# INSTRUCTIONS TO FOLLOW
Copy the listing lines from the one containing "This screenshot has width=1801, height=880." through the one containing "Action: [x=235, y=397]", and switch "radio button" to "checkbox" without changing anything else.

# ROWS
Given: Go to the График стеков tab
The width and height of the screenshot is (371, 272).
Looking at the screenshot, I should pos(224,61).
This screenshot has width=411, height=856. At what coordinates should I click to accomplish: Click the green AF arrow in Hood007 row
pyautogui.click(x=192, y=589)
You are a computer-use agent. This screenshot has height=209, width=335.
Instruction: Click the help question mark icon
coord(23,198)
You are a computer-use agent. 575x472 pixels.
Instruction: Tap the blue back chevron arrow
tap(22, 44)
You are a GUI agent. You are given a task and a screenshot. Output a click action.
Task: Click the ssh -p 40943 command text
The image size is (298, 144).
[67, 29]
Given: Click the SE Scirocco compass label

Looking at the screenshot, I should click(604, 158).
--
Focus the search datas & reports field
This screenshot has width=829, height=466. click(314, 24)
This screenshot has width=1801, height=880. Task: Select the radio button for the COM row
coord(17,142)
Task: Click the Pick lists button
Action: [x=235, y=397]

# SOLUTION FOR THIS TASK
This screenshot has width=1801, height=880. Task: Select the checkbox for the COM row
coord(17,142)
Task: Click the Pick lists button
Action: [x=235, y=397]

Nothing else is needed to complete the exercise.